The development and demand for biopharmaceuticals are likely to continue in the near future because of their application to unmet medical needs. For monoclonal antibodies, the largest group of such therapeutics, there is likely to be a need for a diversity of structural forms depending upon the mode of clinical action (Reichert 2012). In some cases, the mode of action requires neutralization of a targeted antigen, and in these cases, it may be desirable to use antibody fragments. Full size antibodies are important when effector function is required in the clinical activity. For this, there may be molecular designs, such as the human-camelid fusion antibodies, that have the advantage of small size and therefore enhanced tumor penetration (Bell et al. 2010).
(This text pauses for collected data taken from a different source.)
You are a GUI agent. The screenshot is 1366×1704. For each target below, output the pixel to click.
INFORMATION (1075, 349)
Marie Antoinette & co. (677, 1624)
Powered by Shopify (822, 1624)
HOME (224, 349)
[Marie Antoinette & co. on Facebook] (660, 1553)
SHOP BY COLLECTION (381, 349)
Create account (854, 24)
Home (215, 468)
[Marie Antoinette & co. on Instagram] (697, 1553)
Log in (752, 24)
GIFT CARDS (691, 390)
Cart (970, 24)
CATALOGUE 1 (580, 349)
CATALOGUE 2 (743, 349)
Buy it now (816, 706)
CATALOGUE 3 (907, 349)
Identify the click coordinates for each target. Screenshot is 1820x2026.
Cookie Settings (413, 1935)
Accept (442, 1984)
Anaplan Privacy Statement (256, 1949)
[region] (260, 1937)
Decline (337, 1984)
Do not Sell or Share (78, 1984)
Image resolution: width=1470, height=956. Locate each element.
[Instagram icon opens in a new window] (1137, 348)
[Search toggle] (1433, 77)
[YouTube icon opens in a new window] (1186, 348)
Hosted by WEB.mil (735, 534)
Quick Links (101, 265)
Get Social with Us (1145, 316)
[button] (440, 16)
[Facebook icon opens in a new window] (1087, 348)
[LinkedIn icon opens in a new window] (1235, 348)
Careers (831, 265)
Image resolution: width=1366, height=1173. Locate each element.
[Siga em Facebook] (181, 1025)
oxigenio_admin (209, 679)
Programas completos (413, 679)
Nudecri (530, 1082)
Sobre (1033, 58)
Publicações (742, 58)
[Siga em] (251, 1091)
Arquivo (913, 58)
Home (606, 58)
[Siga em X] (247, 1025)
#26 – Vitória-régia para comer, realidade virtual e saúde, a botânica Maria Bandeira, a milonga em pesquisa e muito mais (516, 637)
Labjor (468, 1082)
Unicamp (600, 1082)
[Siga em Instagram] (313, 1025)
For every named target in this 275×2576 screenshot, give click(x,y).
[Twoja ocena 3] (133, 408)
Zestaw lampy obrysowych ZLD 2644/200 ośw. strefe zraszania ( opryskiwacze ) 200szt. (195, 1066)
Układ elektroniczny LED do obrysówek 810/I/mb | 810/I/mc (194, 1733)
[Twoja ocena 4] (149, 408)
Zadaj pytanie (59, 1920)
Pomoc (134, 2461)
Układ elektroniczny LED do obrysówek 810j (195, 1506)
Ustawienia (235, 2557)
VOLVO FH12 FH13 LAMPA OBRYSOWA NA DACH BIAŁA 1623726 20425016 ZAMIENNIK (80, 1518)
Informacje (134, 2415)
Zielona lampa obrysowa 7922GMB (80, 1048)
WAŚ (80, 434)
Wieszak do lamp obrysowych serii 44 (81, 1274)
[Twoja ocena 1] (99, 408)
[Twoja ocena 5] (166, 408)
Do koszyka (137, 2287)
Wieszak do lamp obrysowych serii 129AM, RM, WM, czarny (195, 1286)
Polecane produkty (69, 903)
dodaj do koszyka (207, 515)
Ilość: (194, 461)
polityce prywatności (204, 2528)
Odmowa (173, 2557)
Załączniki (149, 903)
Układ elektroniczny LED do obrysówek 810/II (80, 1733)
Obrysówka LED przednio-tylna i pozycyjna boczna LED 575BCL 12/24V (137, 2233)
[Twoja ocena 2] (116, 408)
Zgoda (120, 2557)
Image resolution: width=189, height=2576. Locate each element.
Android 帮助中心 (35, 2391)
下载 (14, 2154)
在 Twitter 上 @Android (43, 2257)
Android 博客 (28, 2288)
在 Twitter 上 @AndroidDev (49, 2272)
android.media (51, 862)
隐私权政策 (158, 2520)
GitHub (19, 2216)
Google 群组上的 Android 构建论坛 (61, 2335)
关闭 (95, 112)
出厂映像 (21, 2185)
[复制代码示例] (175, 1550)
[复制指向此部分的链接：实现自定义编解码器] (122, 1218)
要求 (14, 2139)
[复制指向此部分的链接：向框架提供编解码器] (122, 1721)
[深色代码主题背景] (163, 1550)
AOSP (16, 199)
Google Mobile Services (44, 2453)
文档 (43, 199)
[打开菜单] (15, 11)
A further prospect is the selection of patients to be treated with Mab-based immunotherapies because the success of treatment is dependent on the presence of a specific targeted antigen and also the genetic predisposition of the patient (Campoli et al. 2010). These factors are likely to have a future effect on the levels of individual biopharmaceuticals required for clinical use but the increasing number of regulatory approved biotherapeutics is likely to maintain the need for a high production capacity from mammalian cell bioprocesses.